— ЗАДАНИЕ —
Перепишите фрагмент текста о первых веках христианства от слов «По жалобам александрийцев» и до слов «трудом укротили мятеж.», поставив «император» вместо «Иулиан».

— ИСХОДНЫЙ ТЕКСТ —
^^^^^^^^^^^^^^^^
Первые четыре века христианства — страница 27 из 35

По жалобам александрийцев на префекта своего Артемия, за то, что низвергал кумиры в царствование Константина, Иулиан вызвал его в Антиохию и осудил на смерть вместе с некоторыми из своих воинов, роптавших на принуждение их к идолопоклонству. Чернь языческая Александрии, никем более не удерживаемая, воздвигла смятение против христиан, многих побила камнями, иных распяла в поругание кресту, и, исторгнув из церкви епископа Георгия, гонителя Афанасиева, умертвила на улицах; самый труп его был сожжен и пепел брошен в море. Сановники царские с трудом укротили мятеж.

Тогда Афанасий возвратился из пустыни после семилетнего удаления; торжественно и вместе смиренно было его вшествие в свою церковную область. Он ехал на осле посреди бесчисленной толпы, которая далеко устремилась ему навстречу. Казалось, весь Египет собрался около своего пастыря; на всякий холм восходил народ, чтобы только увидеть его хотя издали и услышать желанный голос, или освятиться тенью его, как некогда Апостольскою. Все различные племена великого города совокупились в едином торжестве, выражая радость многоязычными песнями; курили фимиам по улицам, возжигали факелы на целые ночи; одинаковое веселье царствовало и в домах и на торжище; ариане бежали опять, все их церкви перешли в руки православных; но Афанасий никого не гнал, облегчая участь угнетенных без различия исповеданий; он приказал только очистить святилище от недостойных клириков, правую же веру — от хульных догматов.

Пользуясь возвращением изгнанников, Евсевия Веркелинского и Луцифера Сардинского, он соединил малый собор в Александрии, из двадцати только епископов, которые все были исповедниками, для утверждения истинной веры и умирения Церкви Антиохийской. Буря арианская, волновавшая вселенную Римскую в долгое царствование Констанция, оставила по себе горькие следы; почти все епископы, подписав последний символ собора Риминийского, признали себя арианами, сами того не ведая, и когда постигли обман, свидетельствовали клятвенно, что в простоте сердца всегда чужды были злой ереси: однако же те немногие, которые не подписали символа, чуждались их общения, и такое состояние повсеместного разрыва было опасно, как сама ересь. Надлежало с большей осторожностью и снисхождением приступить к исцелению язв церковных, чтобы не ожесточить падших и не соблазнить малодушных; великий Афанасий, глубоко постигавший нужды своего времени, хотя сам никогда не колебался в вере, положил на соборе простить начальников ереси, если покаются, не принимая их, однако, в клир, и удержать в нем совращенных неволею, потому что только нечаянно вдались в обман. Символ Никейский опять предложен был всем Церквам в основание истинной веры, и на соборе ясно изложено учение о единстве Существа и трех ипостасях или лицах Св. Троицы, равночестных и нераздельных, и о великом таинстве воплощения Сына Божия для искупления человеческого рода.
^^^^^^^^^^^^^^^^
— Данные привязки к пиксельным координатам —
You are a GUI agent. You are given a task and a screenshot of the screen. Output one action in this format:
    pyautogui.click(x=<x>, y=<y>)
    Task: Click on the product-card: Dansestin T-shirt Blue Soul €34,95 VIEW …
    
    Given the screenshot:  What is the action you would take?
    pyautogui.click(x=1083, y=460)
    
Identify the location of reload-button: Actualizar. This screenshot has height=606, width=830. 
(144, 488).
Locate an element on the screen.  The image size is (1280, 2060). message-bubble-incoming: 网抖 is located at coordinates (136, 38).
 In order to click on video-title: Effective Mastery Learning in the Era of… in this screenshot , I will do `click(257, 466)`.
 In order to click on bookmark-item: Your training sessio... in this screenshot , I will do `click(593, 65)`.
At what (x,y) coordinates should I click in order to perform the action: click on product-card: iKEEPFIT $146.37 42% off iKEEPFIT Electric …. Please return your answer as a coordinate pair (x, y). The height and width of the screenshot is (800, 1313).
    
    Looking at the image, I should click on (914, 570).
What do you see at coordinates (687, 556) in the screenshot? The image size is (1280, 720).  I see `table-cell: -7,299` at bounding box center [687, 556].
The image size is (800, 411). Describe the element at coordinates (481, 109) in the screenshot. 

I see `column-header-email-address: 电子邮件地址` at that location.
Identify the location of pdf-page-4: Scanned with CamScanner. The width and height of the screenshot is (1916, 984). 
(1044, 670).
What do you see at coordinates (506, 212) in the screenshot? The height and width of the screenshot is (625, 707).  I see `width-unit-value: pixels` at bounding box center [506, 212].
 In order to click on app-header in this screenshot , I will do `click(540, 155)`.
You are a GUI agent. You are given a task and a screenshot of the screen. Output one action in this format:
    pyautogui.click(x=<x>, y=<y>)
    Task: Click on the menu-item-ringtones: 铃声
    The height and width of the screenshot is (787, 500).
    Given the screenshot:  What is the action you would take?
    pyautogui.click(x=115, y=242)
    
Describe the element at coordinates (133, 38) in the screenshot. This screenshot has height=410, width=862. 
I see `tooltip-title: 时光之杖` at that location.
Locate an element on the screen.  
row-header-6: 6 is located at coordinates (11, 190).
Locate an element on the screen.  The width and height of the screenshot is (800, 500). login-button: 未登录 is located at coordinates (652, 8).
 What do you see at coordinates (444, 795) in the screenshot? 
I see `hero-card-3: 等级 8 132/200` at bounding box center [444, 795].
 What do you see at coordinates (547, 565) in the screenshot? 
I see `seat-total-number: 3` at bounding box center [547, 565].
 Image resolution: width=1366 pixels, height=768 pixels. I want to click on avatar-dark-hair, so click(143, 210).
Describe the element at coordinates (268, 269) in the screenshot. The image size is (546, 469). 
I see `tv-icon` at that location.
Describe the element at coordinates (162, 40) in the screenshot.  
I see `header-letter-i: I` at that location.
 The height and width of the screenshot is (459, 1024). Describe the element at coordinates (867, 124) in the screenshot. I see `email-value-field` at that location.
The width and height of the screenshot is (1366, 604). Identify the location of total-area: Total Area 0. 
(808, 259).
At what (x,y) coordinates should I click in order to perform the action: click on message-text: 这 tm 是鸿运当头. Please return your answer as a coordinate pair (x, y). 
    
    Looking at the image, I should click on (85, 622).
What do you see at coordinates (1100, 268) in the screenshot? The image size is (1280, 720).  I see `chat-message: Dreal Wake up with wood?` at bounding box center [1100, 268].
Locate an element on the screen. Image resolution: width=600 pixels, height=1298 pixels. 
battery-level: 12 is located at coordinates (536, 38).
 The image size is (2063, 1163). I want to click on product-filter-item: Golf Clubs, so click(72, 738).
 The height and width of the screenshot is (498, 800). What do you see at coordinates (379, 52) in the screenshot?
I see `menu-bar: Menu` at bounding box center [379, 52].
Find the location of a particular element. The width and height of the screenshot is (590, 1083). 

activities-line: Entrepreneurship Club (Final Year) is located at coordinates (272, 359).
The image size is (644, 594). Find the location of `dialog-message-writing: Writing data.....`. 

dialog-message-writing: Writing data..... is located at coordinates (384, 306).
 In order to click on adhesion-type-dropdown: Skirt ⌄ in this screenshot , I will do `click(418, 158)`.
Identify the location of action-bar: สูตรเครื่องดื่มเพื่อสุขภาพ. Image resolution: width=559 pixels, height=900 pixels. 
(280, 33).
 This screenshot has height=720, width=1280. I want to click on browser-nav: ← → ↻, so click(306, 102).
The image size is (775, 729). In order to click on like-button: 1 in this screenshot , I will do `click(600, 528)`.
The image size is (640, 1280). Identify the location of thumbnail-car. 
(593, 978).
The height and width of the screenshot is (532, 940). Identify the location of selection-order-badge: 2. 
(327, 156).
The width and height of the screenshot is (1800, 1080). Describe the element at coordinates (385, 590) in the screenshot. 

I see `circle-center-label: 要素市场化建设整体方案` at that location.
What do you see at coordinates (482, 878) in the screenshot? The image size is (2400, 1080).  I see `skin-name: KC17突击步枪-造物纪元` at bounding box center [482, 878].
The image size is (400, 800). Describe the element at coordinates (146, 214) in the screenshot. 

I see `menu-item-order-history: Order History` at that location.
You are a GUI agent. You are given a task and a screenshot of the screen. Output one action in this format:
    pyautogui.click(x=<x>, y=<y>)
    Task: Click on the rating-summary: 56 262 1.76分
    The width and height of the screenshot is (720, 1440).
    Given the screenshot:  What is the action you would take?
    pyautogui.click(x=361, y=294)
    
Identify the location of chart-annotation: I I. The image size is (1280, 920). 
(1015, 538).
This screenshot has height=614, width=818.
^^^^^^^^^^^^^^^^
— РЕШЕНИЕ ЗАДАНИЯ —
По жалобам александрийцев на префекта своего Артемия, за то, что низвергал кумиры в царствование Константина, император вызвал его в Антиохию и осудил на смерть вместе с некоторыми из своих воинов, роптавших на принуждение их к идолопоклонству. Чернь языческая Александрии, никем более не удерживаемая, воздвигла смятение против христиан, многих побила камнями, иных распяла в поругание кресту, и, исторгнув из церкви епископа Георгия, гонителя Афанасиева, умертвила на улицах; самый труп его был сожжен и пепел брошен в море. Сановники царские с трудом укротили мятеж.